From 158a3f0da384854553dbac80ed26c053ecc51830 Mon Sep 17 00:00:00 2001
From: John Segrave <john.segrave@ie.ibm.com>
Date: Tue, 23 Mar 2021 18:57:45 +0000
Subject: [PATCH 2/5] Issue #29 - Add batch capability for running analytics
 over historical results (e.g. after uploading data from SD cards)

---
 src/GasExposureAnalytics.py | 4 ++++
 1 file changed, 4 insertions(+)

diff --git a/src/GasExposureAnalytics.py b/src/GasExposureAnalytics.py
index caddec2..fd3165d 100644
--- a/src/GasExposureAnalytics.py
+++ b/src/GasExposureAnalytics.py
@@ -598,6 +598,10 @@ def batch_run_analytics_by_date (self, date, commit=True) :
             index = self._sensor_log_from_csv_df.sort_index().loc[date:date].index
             start_time = index.min()
             end_time = index.max()
+        
+        # If there's no data for the requested day, return None
+        if (start_time is None) or (end_time is None) :
+            return None
 
         # Adjust the end - should allow for the longest time-weighted averaging window to be fully-reported.
         longest_window_in_mins = max([window['mins'] for window in self.WINDOWS_AND_LIMITS])

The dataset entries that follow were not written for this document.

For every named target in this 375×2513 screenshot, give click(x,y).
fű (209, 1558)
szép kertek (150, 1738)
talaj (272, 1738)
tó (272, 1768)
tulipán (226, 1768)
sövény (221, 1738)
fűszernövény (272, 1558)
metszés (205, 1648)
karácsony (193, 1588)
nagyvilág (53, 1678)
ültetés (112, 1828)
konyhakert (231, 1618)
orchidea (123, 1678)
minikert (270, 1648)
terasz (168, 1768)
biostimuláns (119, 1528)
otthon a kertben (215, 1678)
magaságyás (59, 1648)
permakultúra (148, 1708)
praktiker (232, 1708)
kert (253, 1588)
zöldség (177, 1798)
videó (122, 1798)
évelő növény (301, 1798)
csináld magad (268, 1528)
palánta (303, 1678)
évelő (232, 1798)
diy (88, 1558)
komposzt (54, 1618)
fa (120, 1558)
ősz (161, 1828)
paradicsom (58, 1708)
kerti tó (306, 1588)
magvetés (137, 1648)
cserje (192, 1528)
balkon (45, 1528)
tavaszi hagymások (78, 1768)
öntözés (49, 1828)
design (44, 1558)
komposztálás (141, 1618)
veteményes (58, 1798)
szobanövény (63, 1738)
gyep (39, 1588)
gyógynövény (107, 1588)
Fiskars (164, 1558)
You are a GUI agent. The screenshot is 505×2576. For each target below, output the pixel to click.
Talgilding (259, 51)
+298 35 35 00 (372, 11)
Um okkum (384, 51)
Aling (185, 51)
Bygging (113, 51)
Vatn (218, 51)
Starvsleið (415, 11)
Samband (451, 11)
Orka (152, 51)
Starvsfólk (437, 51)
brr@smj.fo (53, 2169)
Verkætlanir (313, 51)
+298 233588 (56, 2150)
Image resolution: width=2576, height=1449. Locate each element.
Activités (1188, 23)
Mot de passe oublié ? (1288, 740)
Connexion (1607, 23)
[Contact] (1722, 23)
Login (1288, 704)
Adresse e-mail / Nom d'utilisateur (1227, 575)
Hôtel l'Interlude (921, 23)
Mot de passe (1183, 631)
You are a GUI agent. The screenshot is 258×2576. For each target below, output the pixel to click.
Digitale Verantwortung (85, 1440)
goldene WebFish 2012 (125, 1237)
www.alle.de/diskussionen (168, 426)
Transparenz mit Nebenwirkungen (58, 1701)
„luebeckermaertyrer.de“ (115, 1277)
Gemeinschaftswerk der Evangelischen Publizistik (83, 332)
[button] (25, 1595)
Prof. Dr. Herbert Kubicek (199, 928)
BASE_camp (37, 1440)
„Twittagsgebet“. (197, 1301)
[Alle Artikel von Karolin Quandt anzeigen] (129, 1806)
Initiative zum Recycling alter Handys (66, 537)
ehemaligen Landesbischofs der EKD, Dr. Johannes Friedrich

From c7b01dc03cb2855cdb9113446f70aa86af01d5c3 Mon Sep 17 00:00:00 2001
From: John Segrave <john.segrave@ie.ibm.com>
Date: Thu, 1 Apr 2021 10:13:55 +0100
Subject: [PATCH 3/5] Issue #29 - Fixed review comments - date parameter
 type-checking and 400 return code.

---
 src/core_decision_flask_app.py | 22 +++++++++++++++-------
 1 file changed, 15 insertions(+), 7 deletions(-)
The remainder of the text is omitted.